Page
· · · ·
Having recently completed a 4000km motorcycle journey from Dehradun to Kaza to Ladakh and back through Kashmir, I felt called to share some reflections on life and travel.

The predicament of the human life is uniquely illuminated by travel. This is not to say that tourism does the same, but travel, exploration—the act of fronting the most vital and raw aspects of life come to the forefront of our awareness.

We have more and more ways to communicate, as Thoreau noted, but less and less to say. Partly because we're so busy communicating. — Pico Iyer

a golden buddha statue sitting on top of a mountain Photo by Vivek M on Unsplash

Isolated moments come to mind. I was on the way from Kaza in Spiti valley to Keylong, on the north side of the Atal tunnel. The route was only 150km but there was barely a paved road and that meant 6 hours of off-roading over dust, pebbles, bigger pebbles and parts which were essentially riverbed. Thankfully my bike’s suspension could handle it but this stretch was brutal. But this isn’t what was important there, it was the lives of the people I crossed paths with.

A little before Kunzum la, the pass that takes one from Spiti valley to Lahaul, there was a small village called Losar. A heavy mountain stream was flowing along the beginning of the village and there I found the only bridge on this 6 hour stretch. After crossing the bridge there were fields stretching all the way to the main river a little down the valley. The stream had been diverted into little streams that irrigated the crops here. Visually it was a green relief from the brown dusty road I’d faced until now.
· · · ·
Task requirements
1. According to the motorcycle travel essay, how long was the route from Kaza to Keylong?
2. Pick up the motorcycle travel essay after its final sentence and keep writing it.

Dataset extract
· · · ·
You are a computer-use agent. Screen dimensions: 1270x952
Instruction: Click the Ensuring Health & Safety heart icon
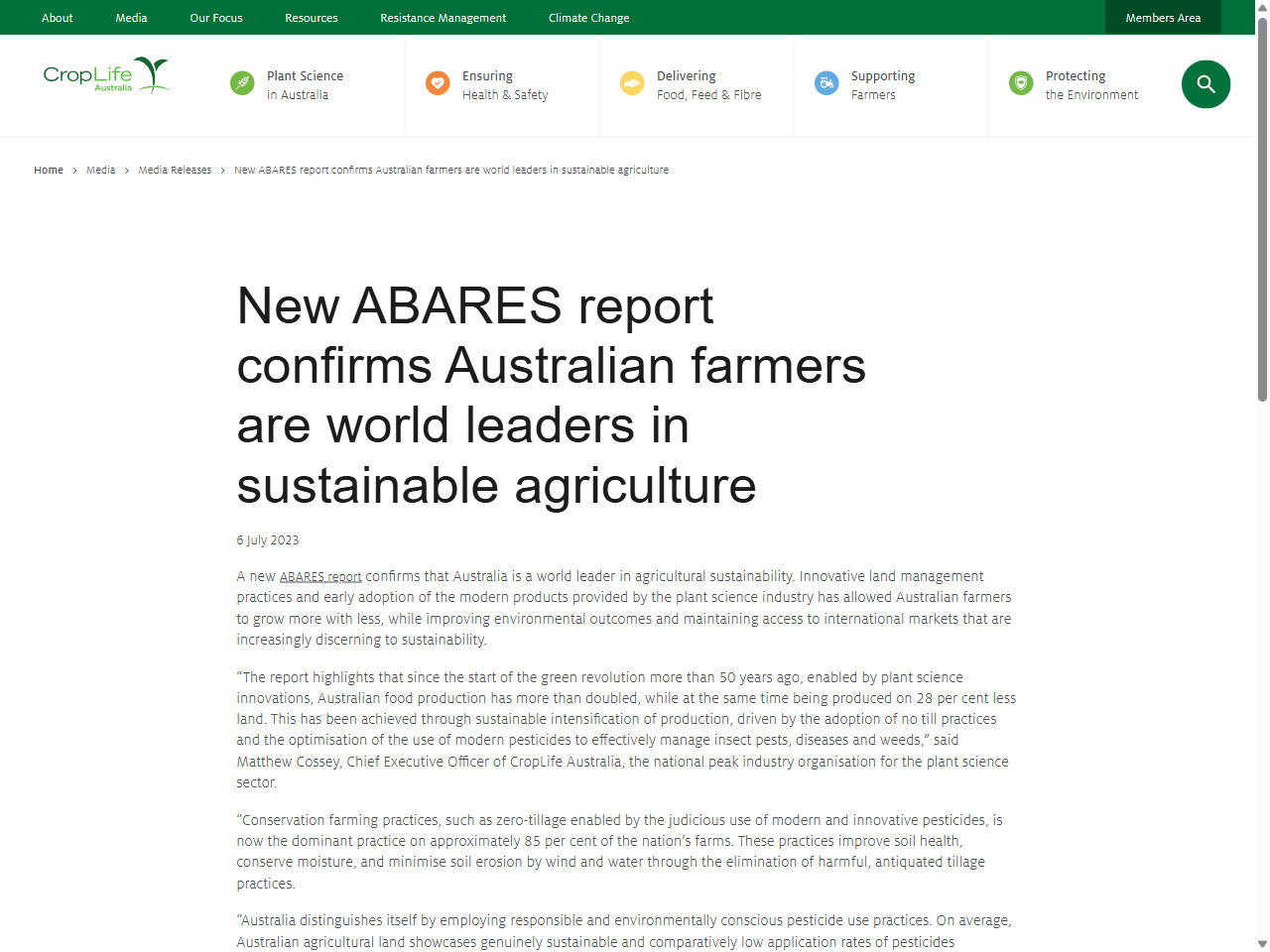click(x=438, y=83)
· · · ·
Answers to each task
1. 150 km.

2.
I decided to stop and take a break for lunch at a small café or restaurant. It was packed and yet the locals who ran it were kind enough to offer me a seat. Slowly, I found out it was the front side of their house. When my food arrived, a simple thali of whatever they had prepared at the moment, a large group left. Suddenly I could see a little kid on the table next to me studying for school, refusing to do his homework. I saw the grandfather helping in the kitchen and coming out periodically to rest in a plastic chair just outside the kitchen. He didn’t seem to be resting but simply sitting down. How does one tell the difference? I don’t quite know but he seemed to delight in the simple pleasure of sitting down and staring at a wall, or his grandkids or me.

I must be honest but it was a surprise for me to fathom that there were school going children in this little village. I didn’t even know there was a school. The simple normality of this situation struck me as bizarre. Why?

Here then may be lived a life of the senses so pure, so untouched by any mode of apprehension but their own, that the body may be said to think. — Nan Shepherd

Forward to Ladakh and I was exploring Eastern Ladakh with some people I’d met in the hostel in Leh. We reached a village called Nyoma, and decided to stay there for the night. There was an old man working at our lodging. At dinner time I asked him a bit about what he does and where he’s from. He told me he’d grown up here and in the winters he’d go to Leh and visit some of his family there but he enjoyed it in Nyoma. Mind you, this village is nearly 4200m in altitude so we were all suffering from light-headedness while this man was running around doing his thing in trying to feed us. He later told us that he didn’t own the property but it belonged to an old woman who came by later. He said he just helped her.

“I’m sure you get paid though right?” I asked him.

“Sometimes. But she helps me too.” He replied without any sign of disdain or remorse.

Behaviour unmotivated by economic activity? Again, quite bizarre.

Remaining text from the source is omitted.